[Exercise details] Only the lines from the start of the material through the line containing "You are a computer-use agent. The image" are to be extracted, exactly as they appear.

[Records supplied]
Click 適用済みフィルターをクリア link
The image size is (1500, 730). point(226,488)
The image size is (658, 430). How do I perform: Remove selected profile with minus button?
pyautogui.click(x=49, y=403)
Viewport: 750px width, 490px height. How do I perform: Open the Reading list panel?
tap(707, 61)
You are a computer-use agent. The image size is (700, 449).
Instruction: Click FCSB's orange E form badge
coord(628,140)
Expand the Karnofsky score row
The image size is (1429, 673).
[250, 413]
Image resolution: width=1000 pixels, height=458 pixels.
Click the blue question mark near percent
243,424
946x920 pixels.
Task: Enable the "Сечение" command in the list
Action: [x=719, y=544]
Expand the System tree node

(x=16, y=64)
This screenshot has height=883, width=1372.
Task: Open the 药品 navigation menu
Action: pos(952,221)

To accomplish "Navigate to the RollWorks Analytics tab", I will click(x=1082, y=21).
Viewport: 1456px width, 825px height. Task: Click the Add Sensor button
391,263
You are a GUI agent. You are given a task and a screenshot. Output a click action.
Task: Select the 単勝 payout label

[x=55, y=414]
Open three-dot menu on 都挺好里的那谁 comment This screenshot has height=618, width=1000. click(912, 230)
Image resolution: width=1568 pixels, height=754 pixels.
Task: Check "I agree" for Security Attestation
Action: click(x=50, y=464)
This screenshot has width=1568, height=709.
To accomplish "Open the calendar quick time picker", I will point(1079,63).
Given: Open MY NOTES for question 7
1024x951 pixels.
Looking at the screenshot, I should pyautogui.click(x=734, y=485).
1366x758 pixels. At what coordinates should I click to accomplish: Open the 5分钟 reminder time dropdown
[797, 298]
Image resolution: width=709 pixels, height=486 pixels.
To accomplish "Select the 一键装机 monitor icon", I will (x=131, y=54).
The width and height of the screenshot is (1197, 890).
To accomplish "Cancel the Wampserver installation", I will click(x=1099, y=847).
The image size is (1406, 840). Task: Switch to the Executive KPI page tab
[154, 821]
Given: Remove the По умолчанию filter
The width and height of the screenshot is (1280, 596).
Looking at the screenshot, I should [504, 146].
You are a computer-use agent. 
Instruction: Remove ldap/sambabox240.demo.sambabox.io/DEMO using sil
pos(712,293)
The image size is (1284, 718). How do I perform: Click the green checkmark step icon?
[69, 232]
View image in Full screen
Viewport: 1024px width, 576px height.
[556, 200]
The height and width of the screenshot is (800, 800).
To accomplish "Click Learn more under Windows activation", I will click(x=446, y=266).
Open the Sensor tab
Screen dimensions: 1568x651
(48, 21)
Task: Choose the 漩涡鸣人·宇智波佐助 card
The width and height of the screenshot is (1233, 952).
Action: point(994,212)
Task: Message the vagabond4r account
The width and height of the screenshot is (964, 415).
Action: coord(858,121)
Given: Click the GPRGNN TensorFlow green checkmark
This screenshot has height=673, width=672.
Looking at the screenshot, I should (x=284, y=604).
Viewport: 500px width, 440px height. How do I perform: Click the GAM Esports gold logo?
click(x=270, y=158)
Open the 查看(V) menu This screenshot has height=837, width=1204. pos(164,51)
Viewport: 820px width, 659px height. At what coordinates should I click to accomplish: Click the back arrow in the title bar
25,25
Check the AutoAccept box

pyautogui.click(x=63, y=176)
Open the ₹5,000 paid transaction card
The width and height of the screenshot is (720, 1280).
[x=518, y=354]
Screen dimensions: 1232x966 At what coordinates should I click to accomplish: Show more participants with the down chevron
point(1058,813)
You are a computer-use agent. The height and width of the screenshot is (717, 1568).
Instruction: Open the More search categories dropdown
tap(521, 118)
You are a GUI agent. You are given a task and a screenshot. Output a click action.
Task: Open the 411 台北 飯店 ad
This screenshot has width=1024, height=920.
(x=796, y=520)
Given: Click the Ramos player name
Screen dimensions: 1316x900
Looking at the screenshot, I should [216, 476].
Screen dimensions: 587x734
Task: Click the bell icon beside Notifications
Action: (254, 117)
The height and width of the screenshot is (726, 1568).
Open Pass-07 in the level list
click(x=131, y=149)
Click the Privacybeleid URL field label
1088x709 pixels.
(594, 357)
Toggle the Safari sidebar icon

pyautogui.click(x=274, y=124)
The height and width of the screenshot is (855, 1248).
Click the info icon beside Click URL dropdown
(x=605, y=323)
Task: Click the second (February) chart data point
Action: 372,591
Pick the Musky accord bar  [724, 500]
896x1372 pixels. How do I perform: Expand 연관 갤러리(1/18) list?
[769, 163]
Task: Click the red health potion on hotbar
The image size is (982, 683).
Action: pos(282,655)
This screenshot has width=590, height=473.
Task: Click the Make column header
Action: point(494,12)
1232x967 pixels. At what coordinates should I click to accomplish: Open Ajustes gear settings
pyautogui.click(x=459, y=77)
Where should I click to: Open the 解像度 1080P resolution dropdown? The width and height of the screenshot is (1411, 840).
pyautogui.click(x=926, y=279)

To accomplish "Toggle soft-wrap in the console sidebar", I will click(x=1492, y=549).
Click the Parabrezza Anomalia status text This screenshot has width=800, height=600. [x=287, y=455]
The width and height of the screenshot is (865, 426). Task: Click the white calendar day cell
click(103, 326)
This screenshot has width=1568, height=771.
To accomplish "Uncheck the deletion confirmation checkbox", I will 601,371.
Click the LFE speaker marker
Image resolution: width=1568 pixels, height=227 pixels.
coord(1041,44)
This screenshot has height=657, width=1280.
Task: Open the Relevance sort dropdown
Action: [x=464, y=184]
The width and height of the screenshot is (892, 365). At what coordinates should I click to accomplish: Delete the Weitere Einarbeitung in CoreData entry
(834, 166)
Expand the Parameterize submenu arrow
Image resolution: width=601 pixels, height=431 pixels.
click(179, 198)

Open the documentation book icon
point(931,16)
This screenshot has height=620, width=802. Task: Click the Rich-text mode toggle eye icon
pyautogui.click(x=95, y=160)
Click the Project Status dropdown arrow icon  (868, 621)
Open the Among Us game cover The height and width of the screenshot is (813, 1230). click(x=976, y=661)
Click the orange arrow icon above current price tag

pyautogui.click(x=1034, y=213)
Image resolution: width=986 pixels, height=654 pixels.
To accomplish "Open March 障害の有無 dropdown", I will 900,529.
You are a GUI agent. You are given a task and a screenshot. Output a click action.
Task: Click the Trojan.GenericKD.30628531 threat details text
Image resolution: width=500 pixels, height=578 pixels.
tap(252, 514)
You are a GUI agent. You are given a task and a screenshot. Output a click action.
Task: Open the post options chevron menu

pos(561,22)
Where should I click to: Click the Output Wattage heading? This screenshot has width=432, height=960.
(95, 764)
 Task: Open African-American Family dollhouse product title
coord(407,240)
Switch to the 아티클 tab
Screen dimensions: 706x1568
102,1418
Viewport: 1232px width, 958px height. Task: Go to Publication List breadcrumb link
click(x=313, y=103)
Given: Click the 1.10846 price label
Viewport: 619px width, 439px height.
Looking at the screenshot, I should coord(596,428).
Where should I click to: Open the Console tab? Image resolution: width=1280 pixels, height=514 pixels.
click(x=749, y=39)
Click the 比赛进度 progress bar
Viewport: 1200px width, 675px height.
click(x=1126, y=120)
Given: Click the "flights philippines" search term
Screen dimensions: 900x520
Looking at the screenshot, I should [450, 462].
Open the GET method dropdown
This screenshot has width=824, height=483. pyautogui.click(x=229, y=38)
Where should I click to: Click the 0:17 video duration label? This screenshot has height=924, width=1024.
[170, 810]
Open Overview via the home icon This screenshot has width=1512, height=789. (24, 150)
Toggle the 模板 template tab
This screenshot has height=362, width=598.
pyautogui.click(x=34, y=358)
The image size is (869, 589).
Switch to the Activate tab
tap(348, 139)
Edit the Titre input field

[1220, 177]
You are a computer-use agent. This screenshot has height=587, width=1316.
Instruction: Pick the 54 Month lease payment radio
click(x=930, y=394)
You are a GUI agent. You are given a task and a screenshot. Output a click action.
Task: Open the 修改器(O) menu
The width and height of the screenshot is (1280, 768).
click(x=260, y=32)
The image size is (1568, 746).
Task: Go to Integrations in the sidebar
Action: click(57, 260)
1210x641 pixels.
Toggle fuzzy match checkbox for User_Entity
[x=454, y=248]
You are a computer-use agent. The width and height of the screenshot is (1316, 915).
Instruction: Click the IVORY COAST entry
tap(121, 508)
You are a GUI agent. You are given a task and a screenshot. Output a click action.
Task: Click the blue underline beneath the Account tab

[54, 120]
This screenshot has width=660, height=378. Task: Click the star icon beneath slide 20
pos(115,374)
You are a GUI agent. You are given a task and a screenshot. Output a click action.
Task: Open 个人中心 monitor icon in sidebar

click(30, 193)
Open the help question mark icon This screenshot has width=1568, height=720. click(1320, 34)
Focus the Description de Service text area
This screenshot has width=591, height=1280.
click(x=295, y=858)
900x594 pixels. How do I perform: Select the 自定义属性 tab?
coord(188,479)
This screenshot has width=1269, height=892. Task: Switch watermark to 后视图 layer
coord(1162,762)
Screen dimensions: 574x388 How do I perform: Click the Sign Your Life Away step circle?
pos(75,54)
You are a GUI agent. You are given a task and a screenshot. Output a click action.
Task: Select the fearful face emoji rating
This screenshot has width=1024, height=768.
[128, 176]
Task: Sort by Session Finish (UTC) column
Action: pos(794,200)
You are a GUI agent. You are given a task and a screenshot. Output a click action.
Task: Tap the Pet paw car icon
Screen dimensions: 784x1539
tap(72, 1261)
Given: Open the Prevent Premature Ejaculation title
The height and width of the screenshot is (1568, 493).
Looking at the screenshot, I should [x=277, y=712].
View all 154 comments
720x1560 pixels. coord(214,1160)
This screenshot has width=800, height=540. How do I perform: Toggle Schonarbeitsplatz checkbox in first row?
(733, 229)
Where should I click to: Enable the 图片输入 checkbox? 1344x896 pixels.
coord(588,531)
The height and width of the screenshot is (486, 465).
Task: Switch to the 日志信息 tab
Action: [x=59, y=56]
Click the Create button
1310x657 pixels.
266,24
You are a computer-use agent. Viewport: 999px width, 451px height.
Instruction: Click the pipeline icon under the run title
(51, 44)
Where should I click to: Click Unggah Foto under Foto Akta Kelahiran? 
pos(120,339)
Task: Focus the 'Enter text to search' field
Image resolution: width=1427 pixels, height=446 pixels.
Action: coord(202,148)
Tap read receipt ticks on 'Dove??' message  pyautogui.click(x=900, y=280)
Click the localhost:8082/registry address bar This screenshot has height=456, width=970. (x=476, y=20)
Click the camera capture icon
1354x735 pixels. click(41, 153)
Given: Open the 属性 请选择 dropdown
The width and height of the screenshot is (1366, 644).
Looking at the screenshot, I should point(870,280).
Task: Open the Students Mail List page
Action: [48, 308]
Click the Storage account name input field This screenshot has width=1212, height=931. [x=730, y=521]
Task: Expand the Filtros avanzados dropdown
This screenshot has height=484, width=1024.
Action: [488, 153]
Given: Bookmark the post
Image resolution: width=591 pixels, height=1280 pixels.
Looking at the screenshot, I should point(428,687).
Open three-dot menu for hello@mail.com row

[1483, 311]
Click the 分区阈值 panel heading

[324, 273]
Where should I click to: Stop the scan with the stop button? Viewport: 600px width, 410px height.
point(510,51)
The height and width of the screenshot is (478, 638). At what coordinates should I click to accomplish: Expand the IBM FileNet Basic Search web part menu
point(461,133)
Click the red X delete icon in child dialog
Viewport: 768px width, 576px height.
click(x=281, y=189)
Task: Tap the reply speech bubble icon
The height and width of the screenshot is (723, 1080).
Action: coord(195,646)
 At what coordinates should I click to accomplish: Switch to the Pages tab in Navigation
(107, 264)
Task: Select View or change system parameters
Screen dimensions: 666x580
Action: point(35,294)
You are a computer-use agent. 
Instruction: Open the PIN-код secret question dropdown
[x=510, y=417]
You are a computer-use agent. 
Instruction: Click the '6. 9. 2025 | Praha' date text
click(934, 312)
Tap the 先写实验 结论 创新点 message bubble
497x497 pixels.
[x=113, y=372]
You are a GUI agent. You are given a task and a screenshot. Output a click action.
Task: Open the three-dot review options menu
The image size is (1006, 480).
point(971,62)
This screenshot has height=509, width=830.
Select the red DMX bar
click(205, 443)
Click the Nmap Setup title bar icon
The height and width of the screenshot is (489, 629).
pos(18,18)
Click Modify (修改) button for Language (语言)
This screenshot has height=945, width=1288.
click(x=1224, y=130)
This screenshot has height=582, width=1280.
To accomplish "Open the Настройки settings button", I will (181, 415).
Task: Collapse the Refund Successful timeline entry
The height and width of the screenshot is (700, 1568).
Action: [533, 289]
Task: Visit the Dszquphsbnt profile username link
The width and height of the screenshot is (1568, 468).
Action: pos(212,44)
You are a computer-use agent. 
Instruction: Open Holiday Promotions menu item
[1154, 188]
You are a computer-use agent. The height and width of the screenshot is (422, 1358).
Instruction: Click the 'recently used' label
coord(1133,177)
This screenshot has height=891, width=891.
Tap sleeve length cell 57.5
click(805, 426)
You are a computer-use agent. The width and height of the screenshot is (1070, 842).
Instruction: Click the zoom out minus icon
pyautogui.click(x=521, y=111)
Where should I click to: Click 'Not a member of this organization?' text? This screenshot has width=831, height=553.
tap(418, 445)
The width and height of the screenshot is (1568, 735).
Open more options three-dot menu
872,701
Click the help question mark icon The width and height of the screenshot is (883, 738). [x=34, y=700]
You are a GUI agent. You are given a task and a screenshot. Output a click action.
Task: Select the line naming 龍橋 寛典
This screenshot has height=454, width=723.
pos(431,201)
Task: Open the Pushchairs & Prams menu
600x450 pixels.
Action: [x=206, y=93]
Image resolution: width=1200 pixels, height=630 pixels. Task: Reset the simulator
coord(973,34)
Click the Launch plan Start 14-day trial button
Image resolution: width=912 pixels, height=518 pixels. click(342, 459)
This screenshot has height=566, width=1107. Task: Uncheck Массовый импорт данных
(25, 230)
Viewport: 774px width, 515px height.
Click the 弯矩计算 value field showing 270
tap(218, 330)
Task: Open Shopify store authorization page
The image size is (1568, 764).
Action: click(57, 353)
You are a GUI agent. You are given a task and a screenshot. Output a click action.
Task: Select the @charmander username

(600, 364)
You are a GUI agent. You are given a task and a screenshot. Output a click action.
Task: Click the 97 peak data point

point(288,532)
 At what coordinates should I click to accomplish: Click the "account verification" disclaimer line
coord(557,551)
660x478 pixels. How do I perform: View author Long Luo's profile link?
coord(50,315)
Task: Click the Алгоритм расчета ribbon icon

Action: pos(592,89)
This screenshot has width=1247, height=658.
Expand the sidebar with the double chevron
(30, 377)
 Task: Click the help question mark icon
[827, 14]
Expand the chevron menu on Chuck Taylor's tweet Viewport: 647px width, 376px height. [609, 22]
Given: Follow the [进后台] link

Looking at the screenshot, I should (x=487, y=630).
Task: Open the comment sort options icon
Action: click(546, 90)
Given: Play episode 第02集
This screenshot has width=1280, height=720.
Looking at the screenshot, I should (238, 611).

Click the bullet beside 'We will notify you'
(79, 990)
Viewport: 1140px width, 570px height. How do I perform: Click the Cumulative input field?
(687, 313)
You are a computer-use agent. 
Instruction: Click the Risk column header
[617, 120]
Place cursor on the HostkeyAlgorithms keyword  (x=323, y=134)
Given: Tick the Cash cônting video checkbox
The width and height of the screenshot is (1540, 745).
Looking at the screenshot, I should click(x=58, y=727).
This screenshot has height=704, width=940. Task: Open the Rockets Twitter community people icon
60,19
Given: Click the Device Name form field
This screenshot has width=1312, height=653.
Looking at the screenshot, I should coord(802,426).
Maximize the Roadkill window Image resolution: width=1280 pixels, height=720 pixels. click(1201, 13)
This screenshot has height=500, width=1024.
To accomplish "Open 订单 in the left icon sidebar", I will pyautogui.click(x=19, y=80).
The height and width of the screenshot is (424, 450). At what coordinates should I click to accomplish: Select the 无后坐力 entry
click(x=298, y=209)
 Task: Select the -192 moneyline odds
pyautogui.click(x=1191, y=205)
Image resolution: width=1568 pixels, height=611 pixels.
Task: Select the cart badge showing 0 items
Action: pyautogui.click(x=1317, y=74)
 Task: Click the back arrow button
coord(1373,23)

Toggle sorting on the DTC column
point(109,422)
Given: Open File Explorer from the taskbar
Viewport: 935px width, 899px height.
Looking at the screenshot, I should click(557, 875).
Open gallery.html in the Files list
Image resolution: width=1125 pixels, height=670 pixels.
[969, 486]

[Output for this task]
Click 適用済みフィルターをクリア link
The image size is (1500, 730). point(226,488)
The image size is (658, 430). How do I perform: Remove selected profile with minus button?
pyautogui.click(x=49, y=403)
Viewport: 750px width, 490px height. How do I perform: Open the Reading list panel?
tap(707, 61)
You are a computer-use agent. The image size is (700, 449).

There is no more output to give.